Non importa che il comportamento saudita sia costantemente uno sputo in faccia ai valori fondativi della Nazione americana e dei Paesi europei, non importa che re Abdul Aziz Al Saud si prenda apertamente gioco del mondo affermando durante una sessione plenaria delle Nazioni unite che: “E’ assurdo imporre a un individuo o a una società diritti che sono estranei alle sue convinzioni o principi”, non importa che un Paese attui una politica doppiogiochista, combattendo apertamente il terrorismo e, nello stesso tempo, sovvenzionando per vie traverse i fautori del clima di terrore: i petrodollari e l’uso di un paio di basi militari sono più forti di qualunque altra considerazione.
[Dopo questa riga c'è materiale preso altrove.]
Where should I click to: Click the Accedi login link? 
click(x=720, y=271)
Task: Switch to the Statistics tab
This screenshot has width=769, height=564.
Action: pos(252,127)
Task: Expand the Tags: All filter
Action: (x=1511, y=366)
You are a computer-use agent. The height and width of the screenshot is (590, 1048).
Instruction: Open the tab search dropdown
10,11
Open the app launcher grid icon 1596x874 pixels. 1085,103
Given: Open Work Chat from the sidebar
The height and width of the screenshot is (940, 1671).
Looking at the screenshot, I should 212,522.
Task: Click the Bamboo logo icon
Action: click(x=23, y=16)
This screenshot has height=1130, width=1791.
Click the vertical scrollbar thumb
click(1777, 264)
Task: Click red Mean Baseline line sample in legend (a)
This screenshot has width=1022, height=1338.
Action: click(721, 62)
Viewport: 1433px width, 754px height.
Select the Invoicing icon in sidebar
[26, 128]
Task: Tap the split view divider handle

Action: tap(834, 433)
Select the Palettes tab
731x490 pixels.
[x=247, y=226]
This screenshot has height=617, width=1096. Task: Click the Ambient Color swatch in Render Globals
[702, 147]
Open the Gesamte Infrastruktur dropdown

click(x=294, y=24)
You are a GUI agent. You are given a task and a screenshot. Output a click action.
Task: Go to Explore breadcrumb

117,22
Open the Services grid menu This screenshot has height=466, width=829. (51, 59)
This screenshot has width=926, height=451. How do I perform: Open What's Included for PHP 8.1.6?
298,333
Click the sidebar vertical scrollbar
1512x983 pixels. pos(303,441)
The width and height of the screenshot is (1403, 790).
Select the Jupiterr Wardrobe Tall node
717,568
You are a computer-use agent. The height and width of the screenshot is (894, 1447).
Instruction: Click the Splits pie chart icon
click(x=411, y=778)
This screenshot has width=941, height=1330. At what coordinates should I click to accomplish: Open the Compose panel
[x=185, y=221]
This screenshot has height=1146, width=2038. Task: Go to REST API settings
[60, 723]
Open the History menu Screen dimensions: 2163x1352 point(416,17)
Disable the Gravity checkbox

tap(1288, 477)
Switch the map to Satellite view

Riferimenti bibliografici:
– Ibn Abdul Aziz Al-bishr, Judicial Systems and Safeguards of Human Rights in the Kingdom of Saudi Arabia, Garnet Publishing 2011;
– S. Alrabaa, Veiled Atrocities: True Stories of Oppression in Saudi Arabia, Prometheus Books 2010;
– J.R. Bradley, Saudi Arabia Exposed: Inside a Kingdom in Crisis, Palgrave Macmillan 2006;
– R. Bronson, Thicker Than Oil: America’s Uneasy Partnership with Saudi Arabia, Oxford University Press 2008;
– D. Gold, Hatred’s Kingdom: How Saudi Arabia Supports the New Global Terrorism, Regnery Publishing 2004;
– R. Lacey, Inside the Kingdom: Kings, Clerics, Modernists, Terrorists, and the Struggle for Saudi Arabia, Viking 2009;
– S. Mackey, The Saudis: Inside the Desert Kingdom, W. W. Norton & Company 2002;
– J. Sasson, Princess: A True Story of Life Behind the Veil in Saudi Arabia, Windsor-Brooke Books, LL. 2001;
– A. Vassiliev, The History of Saudi Arabia, NYU Press 2000.